Probably. It’s no surprise that the Mets didn’t throw a no-hitter through most of the 1960s as they simply weren’t that good of a team. But with Nolan Ryan, Tom Seaver, Jerry Koosman and Jon Matlack on the roster, the Mets surely had enough talent from the late 1960s to the mid 1970s to get it done. Some trace the curse back to Dec. 10, 1971, when the Mets traded Ryan along with pitcher Don Rose, catcher Francisco Estrada and outfielder Leroy Stanton to the California Angels for infielder Jim Fregosi. Ryan went on to throw seven no-nos and the Mets remained without one until 2012.
Any other Padres streaks of interest?
From the Padres’ first game on April 8, 1969, until August 14, 2015 (7,443 regular-season games), the San Diego Padres had not had a single player able to hit for the cycle (a home run, triple, double and single in the same game). When Matt Kemp finally tackled that task midway through the 2015 season, it left the circa-1993 Miami Marlins as the only team without a cycle.

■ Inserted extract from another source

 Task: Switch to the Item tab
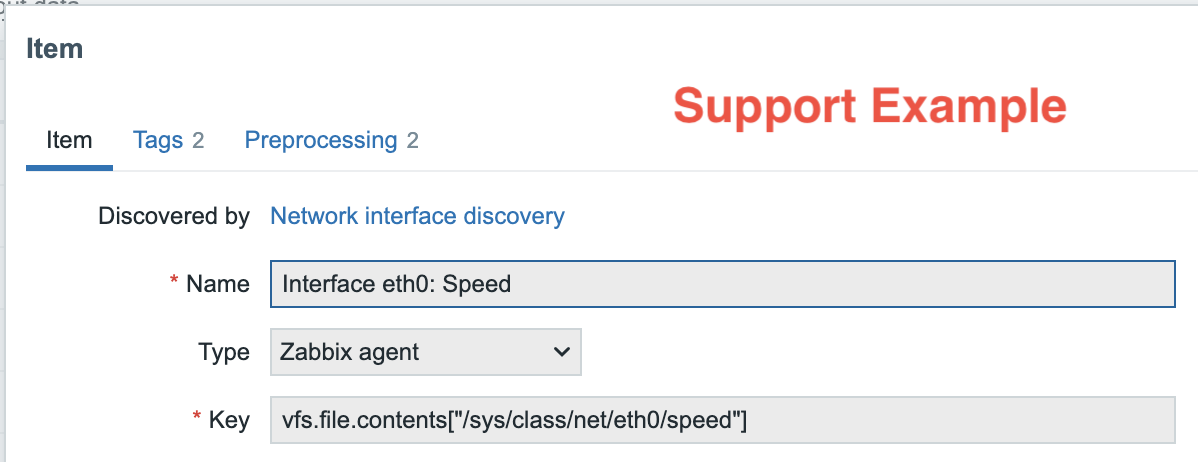tap(69, 141)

Wil Myers and Jake Cronenworth have since added their cycles.
Have the Padres accomplished any other rare feats?
The San Diego Padres have turned eight triple plays over the team’s history. (See details on our Padres triple plays page.) Statistically, triple plays are more than twice as easy to obtain as no-hitters or hits for the cycle, which are truly baseball’s rare feats.
Yeah, but what about pitching rare feats?
Well the Padres did accomplish the club’s first pitching rare feat on Wednesday, June 12, 2002, when Brian Lawrence tossed the Friars’ first immaculate inning. That’s an inning in which a pitcher retires three consecutive batters, each with just three pitches. In the third inning of a game at Oriole Park at Camden Yards, Lawrence struck out Brock Fordyce, Jerry Hairston and Melvin Mora on a total of nine pitches to notch just the 54th Immaculate Inning in major-league history.